Using the entries below, restate word for word only the lines from the one with "Task: Click inside the empty editor area" to the final line, leaving the pictures out.
** Opening Input block **
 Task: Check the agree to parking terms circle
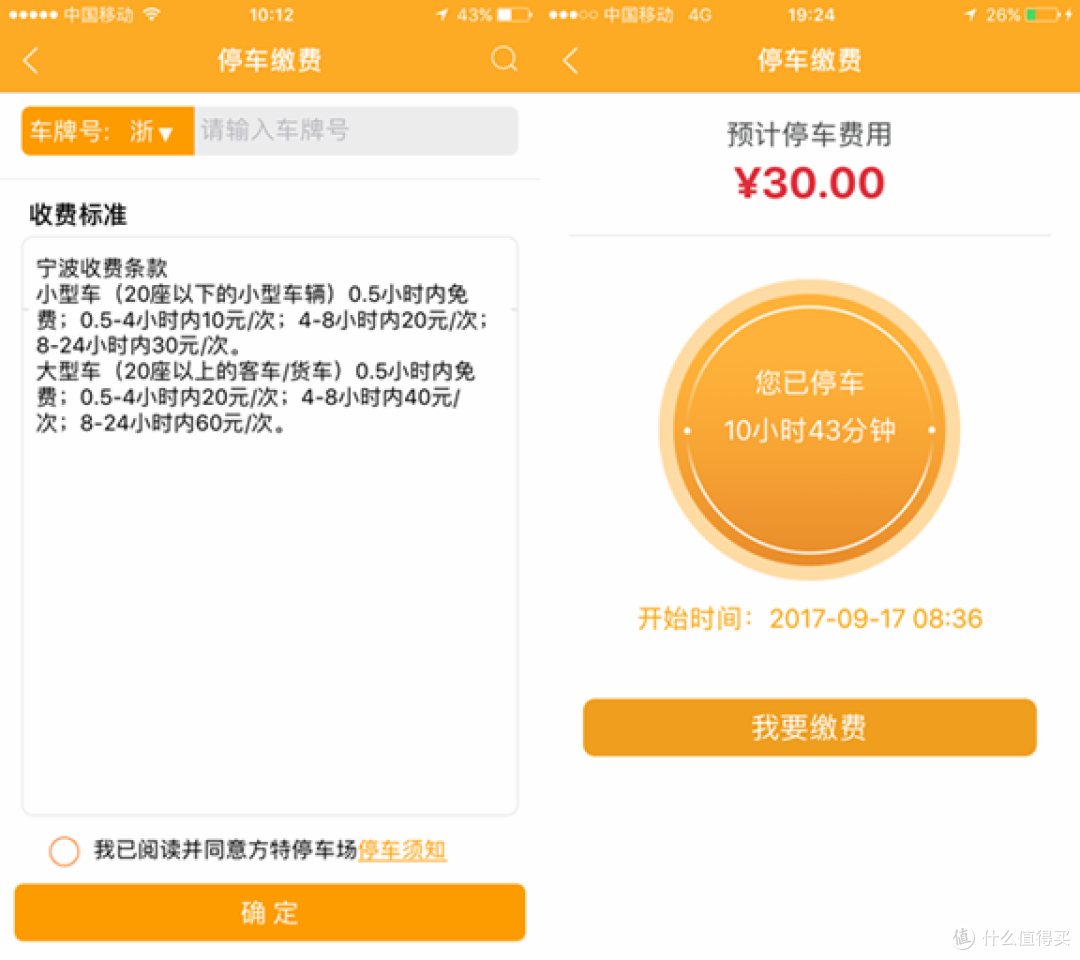pyautogui.click(x=64, y=851)
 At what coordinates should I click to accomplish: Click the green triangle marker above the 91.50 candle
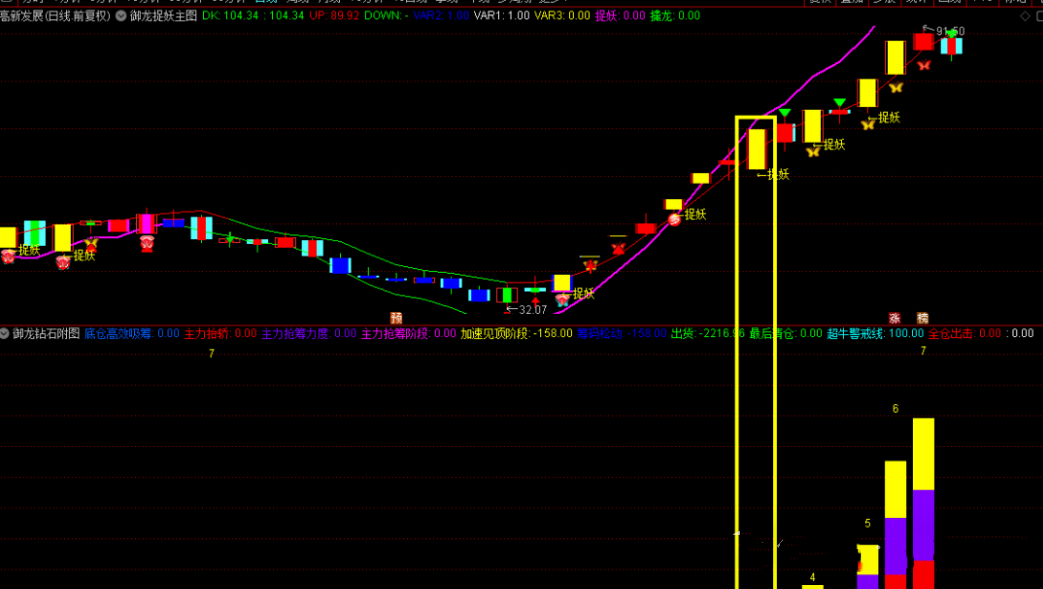tap(951, 34)
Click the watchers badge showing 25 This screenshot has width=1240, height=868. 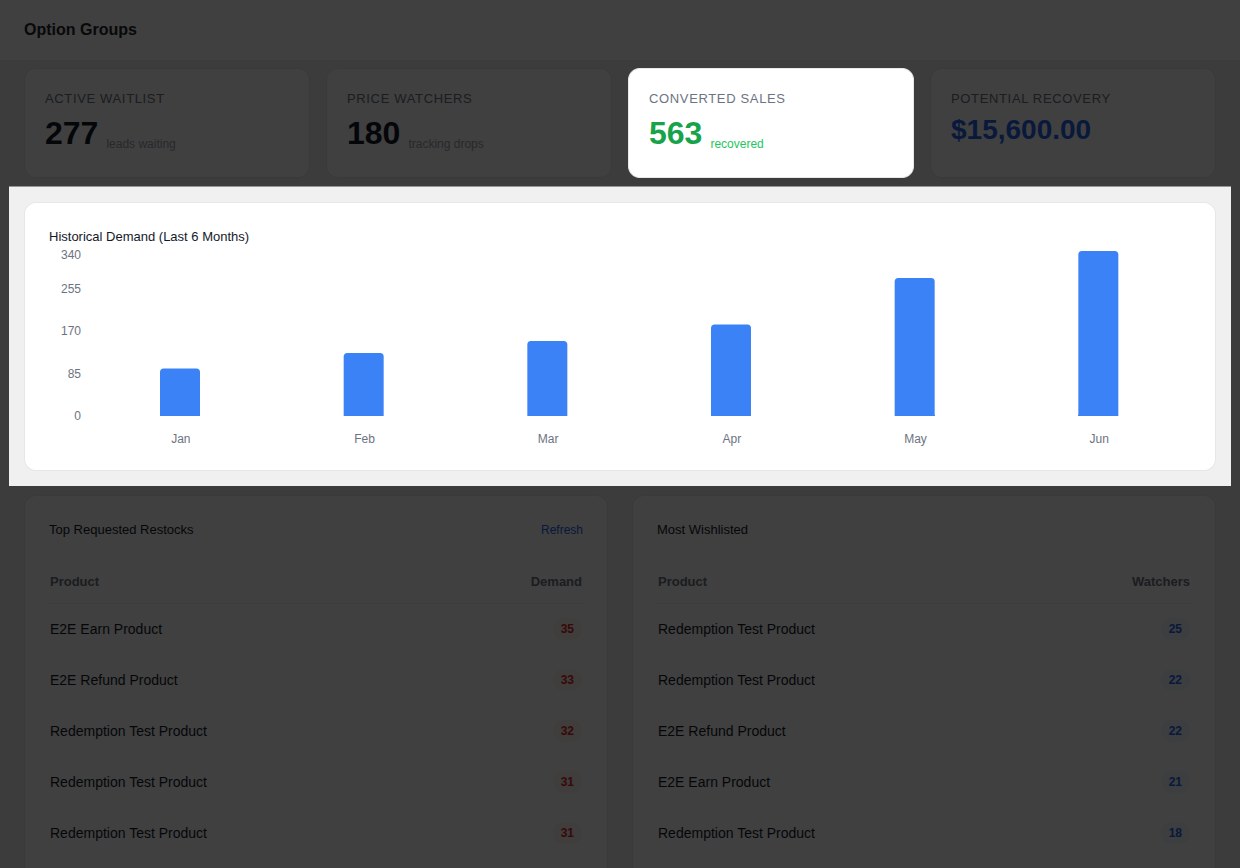click(x=1175, y=629)
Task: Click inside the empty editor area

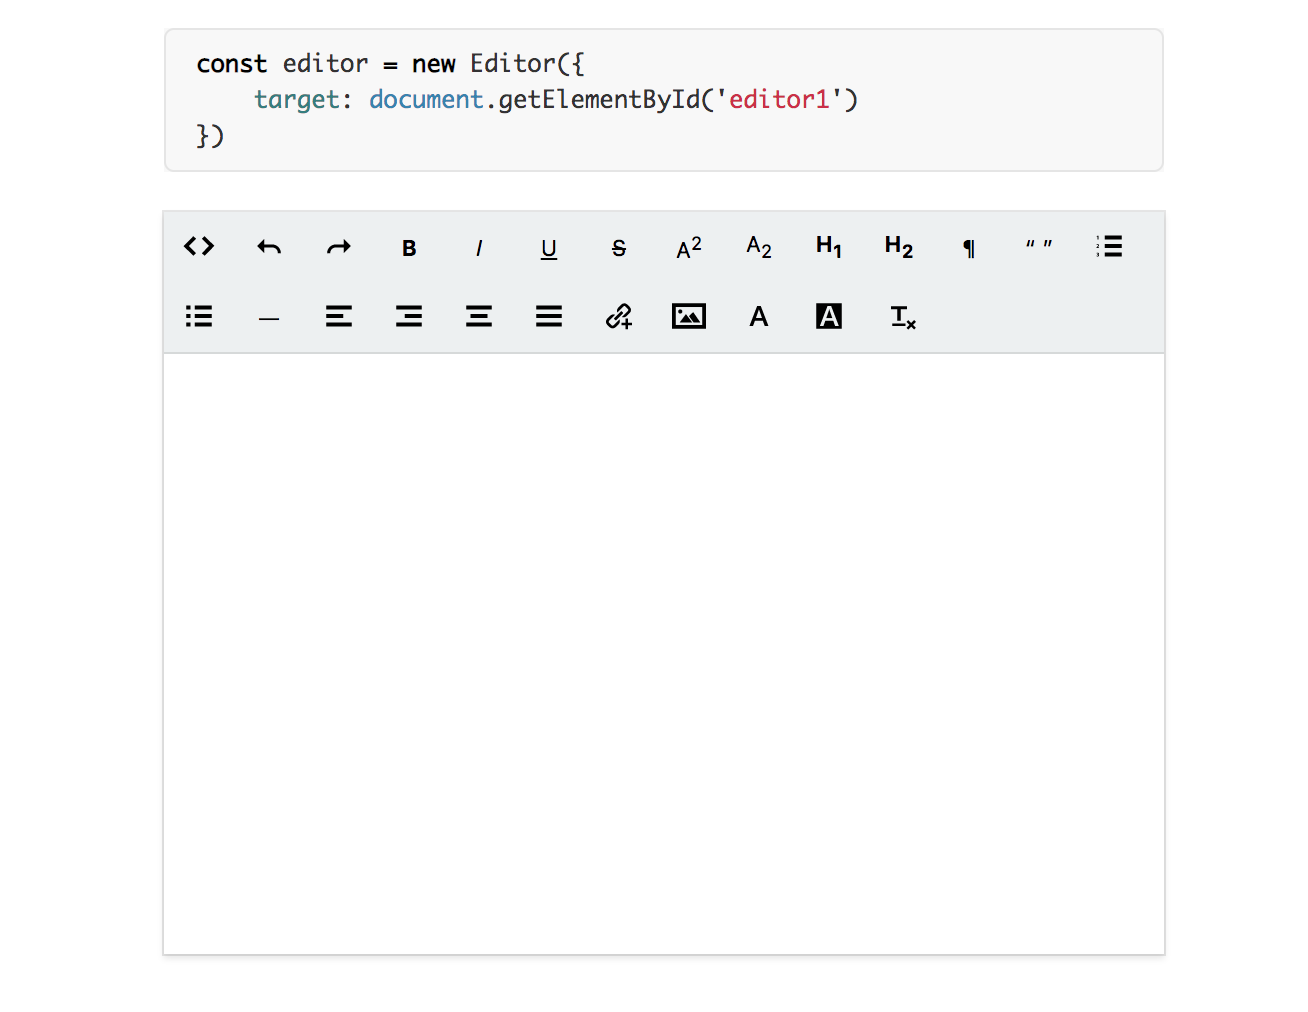Action: [663, 650]
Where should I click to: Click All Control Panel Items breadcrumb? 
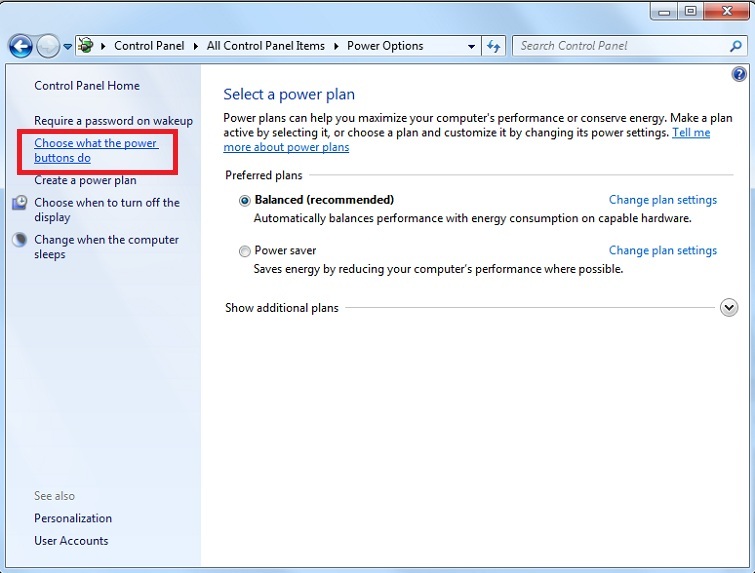(265, 46)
** Closing Input block **
* Completed exercise
Task: Click inside the empty editor area

Action: [663, 650]
Where should I click to: Click All Control Panel Items breadcrumb? 
(265, 46)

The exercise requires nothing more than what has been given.